For anyone who reads the poetry of Silvia Bre, it is difficult not to feel challenged. The firmness of her well-composed verses that move on briskly, building strong and lively images, appeals instantly. At the same time, her words arouse questions, unsettling doubts, showing the dark edge of reality. As Anna Toscano, an Italian photographer, has observerd, Bre’s poetry could well be described as a house of words. A house that you can cross, that you can enter, may leave and enter again, a house that you can visit. You may be completely absorbed by its interior, whatever that interior may lack or be, its walls, its windows, its view, the way it is furnished or just not furnished. Bre invites you into her house of words and makes sure you will experience it profoundly, that it will change you. Her poetry is a poetry ‘to live in’.
As her poems depics various landscapes of everyday life, compact and colourful, she doesn’t impress the reader by adapting an easy poetic language. Instead she captures reality in complex and intense words, a monologue intérieur, which one must read with utmost attention.
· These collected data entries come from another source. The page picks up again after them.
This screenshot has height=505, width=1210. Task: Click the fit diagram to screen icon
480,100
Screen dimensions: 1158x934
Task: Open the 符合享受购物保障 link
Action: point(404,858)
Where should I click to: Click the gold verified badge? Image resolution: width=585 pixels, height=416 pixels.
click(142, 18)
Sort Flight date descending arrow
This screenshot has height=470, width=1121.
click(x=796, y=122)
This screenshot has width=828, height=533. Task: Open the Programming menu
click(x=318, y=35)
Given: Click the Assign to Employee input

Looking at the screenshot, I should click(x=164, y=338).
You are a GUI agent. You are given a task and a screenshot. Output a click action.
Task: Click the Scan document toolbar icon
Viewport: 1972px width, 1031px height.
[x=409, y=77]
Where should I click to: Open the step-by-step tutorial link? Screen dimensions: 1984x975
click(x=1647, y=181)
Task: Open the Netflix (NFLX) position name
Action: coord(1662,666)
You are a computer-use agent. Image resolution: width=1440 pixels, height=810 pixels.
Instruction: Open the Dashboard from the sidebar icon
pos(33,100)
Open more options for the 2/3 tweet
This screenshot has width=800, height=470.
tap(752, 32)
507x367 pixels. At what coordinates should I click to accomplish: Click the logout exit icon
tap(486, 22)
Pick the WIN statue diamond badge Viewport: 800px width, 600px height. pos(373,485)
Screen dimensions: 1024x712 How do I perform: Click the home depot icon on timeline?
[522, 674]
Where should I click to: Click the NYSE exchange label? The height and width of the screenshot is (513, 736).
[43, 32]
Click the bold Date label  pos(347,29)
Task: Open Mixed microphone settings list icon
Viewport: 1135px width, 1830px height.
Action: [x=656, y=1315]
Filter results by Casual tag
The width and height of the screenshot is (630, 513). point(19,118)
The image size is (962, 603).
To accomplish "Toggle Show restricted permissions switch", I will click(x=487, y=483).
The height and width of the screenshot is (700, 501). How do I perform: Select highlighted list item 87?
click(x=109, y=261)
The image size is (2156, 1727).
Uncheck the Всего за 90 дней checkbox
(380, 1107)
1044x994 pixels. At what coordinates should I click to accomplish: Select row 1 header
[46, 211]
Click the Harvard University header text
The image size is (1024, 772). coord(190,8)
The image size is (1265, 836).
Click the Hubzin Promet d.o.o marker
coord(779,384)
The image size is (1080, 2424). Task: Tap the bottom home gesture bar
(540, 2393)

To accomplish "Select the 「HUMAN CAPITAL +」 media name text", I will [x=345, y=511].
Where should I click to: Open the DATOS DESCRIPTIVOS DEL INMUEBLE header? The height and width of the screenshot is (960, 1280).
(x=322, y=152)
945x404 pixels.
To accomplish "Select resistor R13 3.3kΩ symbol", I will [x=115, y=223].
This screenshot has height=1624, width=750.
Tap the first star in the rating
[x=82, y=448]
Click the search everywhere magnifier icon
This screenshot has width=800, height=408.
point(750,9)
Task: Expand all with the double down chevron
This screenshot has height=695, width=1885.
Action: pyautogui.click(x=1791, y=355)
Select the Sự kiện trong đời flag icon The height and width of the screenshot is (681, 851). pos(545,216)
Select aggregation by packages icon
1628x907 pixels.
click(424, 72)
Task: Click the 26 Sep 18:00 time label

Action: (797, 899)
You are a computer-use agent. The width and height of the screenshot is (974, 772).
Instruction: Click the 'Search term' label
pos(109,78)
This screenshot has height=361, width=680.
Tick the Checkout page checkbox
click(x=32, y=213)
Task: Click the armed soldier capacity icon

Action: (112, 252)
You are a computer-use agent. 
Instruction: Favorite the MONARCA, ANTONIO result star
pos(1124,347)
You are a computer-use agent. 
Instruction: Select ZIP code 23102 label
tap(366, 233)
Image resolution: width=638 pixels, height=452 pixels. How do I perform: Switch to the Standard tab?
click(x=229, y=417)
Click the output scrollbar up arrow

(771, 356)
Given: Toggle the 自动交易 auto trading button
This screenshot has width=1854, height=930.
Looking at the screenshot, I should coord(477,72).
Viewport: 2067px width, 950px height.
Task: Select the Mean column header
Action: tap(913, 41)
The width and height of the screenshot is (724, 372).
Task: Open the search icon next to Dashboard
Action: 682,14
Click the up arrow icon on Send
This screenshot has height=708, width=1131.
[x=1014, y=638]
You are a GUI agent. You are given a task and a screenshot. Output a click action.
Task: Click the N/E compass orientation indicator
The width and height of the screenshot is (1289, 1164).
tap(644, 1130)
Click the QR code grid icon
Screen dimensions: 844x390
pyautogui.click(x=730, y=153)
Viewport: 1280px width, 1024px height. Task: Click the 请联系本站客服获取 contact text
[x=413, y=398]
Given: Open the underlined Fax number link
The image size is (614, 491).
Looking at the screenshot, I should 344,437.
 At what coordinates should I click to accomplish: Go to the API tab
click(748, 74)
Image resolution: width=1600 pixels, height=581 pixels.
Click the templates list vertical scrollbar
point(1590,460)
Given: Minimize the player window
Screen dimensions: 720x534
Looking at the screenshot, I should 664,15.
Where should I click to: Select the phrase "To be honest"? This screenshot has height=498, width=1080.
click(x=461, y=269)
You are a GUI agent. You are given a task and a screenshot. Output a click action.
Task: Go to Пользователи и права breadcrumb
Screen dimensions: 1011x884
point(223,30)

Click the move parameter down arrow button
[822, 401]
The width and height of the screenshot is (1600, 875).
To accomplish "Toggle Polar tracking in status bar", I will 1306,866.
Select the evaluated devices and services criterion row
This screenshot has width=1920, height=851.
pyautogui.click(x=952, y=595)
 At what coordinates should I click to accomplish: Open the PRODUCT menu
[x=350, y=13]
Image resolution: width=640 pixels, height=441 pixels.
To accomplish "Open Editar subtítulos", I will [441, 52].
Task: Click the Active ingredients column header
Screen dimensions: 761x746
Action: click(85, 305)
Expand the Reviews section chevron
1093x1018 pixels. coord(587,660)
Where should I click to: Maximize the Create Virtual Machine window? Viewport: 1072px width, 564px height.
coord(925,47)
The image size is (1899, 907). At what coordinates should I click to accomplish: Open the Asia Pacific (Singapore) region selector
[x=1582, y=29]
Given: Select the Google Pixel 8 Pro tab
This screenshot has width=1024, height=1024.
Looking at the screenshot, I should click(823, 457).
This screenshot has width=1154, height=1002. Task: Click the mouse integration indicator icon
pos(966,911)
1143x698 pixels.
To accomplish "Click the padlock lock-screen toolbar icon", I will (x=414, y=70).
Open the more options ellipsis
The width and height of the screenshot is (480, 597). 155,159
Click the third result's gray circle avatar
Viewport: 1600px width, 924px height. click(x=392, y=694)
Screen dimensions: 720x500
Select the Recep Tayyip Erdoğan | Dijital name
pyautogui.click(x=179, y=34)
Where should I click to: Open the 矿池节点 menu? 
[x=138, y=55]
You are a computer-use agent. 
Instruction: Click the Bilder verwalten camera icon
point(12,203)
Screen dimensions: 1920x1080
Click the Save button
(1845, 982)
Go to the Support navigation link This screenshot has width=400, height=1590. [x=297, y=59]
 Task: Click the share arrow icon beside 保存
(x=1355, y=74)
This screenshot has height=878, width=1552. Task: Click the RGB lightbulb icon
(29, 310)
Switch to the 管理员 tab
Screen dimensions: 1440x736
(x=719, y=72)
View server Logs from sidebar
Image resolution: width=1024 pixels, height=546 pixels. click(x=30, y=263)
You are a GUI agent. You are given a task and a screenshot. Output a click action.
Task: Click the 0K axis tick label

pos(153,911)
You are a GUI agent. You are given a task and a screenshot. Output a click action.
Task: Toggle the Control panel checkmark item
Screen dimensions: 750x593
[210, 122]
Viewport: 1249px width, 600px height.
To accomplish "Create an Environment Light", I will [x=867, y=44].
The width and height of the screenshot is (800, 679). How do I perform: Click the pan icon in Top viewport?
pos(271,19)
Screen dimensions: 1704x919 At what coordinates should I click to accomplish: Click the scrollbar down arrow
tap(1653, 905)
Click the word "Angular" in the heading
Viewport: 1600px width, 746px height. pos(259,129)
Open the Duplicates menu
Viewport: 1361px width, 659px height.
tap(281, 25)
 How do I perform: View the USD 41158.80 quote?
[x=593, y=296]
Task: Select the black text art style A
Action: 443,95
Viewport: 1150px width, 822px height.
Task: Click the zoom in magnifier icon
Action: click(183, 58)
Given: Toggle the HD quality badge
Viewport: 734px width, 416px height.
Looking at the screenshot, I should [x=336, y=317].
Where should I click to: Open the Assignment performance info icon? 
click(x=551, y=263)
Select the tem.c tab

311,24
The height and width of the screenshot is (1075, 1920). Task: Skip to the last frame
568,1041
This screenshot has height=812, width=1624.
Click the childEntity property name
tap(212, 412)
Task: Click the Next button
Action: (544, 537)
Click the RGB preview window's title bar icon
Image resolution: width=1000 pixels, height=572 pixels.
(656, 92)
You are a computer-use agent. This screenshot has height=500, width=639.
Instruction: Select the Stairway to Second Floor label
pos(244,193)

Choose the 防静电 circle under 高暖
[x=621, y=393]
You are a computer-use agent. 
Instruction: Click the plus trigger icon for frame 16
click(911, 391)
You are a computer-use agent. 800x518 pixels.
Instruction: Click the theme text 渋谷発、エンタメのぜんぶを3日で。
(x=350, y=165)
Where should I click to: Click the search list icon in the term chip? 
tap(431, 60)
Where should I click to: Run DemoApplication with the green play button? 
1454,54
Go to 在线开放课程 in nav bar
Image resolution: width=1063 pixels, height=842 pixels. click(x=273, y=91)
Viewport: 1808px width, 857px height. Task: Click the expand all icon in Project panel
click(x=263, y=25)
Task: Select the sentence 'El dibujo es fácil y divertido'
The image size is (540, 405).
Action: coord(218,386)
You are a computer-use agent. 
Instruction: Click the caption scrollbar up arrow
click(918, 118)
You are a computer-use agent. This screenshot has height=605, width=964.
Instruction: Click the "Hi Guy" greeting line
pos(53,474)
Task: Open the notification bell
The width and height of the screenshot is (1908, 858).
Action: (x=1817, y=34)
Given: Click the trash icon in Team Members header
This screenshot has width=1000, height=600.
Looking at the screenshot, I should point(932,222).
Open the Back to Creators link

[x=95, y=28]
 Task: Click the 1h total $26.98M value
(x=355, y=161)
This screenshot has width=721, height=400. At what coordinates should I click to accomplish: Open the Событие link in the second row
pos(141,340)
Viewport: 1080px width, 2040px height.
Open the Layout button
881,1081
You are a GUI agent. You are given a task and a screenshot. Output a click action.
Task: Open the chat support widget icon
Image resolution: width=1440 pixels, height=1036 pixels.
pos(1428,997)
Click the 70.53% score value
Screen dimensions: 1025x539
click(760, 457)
At times, one is startled by strong images entering the poem abruptly, like a flash of lightning: ‘all that I know / it seems like that for everyone / open your mouth slightly, first, / like the moment just before dying’. Her rhythmic short verses, flowing with alliterations, ellipses and oxymorons, explore the vegetal world, the profound self of the poet – and thus the main themes in this book are the relation between poet and nature, the tension between life and art, and finally the meaning of life and death.
A title like La fine di quest’arte (The end of this art) is intriguing as well as ambiguous. It makes you wonder if, by these words, the poet refers to the end of poetry itself or the end of any art that somehow has to do with life. In the first section of this book, we see a poet constantly trying to rediscover herself by listening to and looking at nature, by opening herself completely to it, as if to find a better truth and understanding of her state of mind. The fact that art and life are strictly interwoven becomes even clearer in the second section – the heart of the book – where the centre of discourse is the poetic self versus art, by which she means the art of poetry.
To Bre, writing poetry is an organic, natural process. As she once commented herself: ‘I always write poems one after the other, when I realize they have the same theme, when the need comes to consider them a whole, I collect them and place them in an order’.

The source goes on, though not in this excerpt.